Ejercicio propuesto A ▸ En el fragmento sobre Martí y las ciencias, ¿cómo llamó Pedro Henríquez Ureña a aquello en lo que Martí no incurrió?
Ejercicio propuesto B ▸ Prosigue el fragmento sobre Martí y la clasificación de las ciencias desde su última oración.

Fragmento de lectura ▸
Recientemente, al planearse la participación de científicos en una conferencia internacional sobre Martí, alguien —y no hay por qué negarle sus dosis de razón y de razones— expresó que eso resultaría difícil en su sector, formado por profesionales de las llamadas ciencias técnicas o naturales o exactas o no sé de qué otras maneras, válidas, sobre todo, para menospreciar la seriedad del resto de las ciencias, esas pobrecitas a las que tanto esfuerzo les ha costado ser tenidas por tales. Con lo que, después de todo, no se gana mucho, porque el nombre no basta para asegurar el valor de lo nombrado. Tal vez por eso no incurrió Martí en lo que Pedro Henríquez Ureña llamó la manía de las clasificaciones, que tienen su lado cómico, para no decir monstruoso. Así, por ejemplo, hablar de ciencias sociales encarna otra expresión de la arrogancia, pues por muy individualista que sea el científico y muy aislado que él actúe, no conozco ciencia alguna que pueda ser no social y desentenderse de para qué y dónde y cómo existe. Eso, desde luego, sin detenernos en un rubro como el que recientemente prosperó entre nosotros: ¡ciencia animal!, capaz de hacer que uno imagine, digamos, a vacas y toros dedicados al afán de investigar y llegar a conclusiones y decisiones geniales. Lo que no estaría mal, dicho sea de paso, porque tal vez así serían ellas y ellos —es decir, las vacas y los toros— quienes se encargarían de asegurarnos el abastecimiento de leche y de carne.

Extracto de datos ▸
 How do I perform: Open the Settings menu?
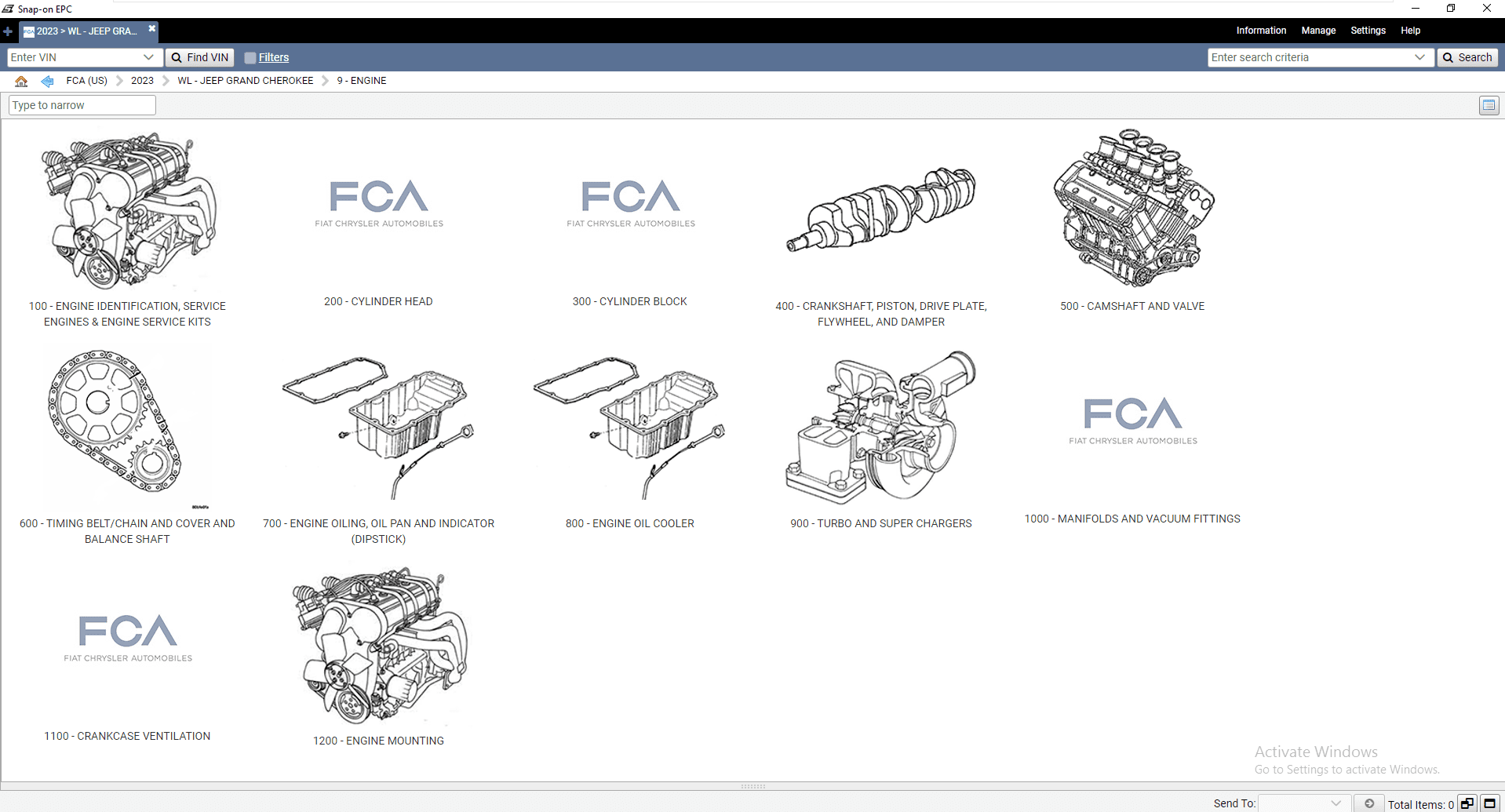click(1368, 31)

Respuesta A ▸ La manía de las clasificaciones.

Respuesta B ▸
A menudo se oye hablar de ciencia y cultura, como si fueran dos cosas separadas, cuando ni la ciencia vive fuera de la cultura, ni la cultura puede prescindir de aquella. Son ni menos ni más que elementos de ese conjunto que es la actividad humana, indivisible salvo por obra de la abstracción. Desde luego, usar mucho los términos ciencia y cultura no es garantía bastante para ser ni científico ni culto, aunque se les use con tono y gestos de academia y salón. Martí no se distinguió precisamente por el uso de tales vocablos, sino por su contribución a la realidad en que se inscriben los conceptos que ambos representan. Su labor de divulgación científico-técnica en la revista latinoamericana de Nueva York La América, y sus chisporroteos para la “Sección constante” del diario caraqueño La Opinión Nacional, son apenas muestras ostensibles de ello en lo tocante a determinadas expresiones particulares de ciencia y tecnología, tema al que no casualmente quiso dedicarle en La Edad de Oro un espacio del cual finalmente no dispuso.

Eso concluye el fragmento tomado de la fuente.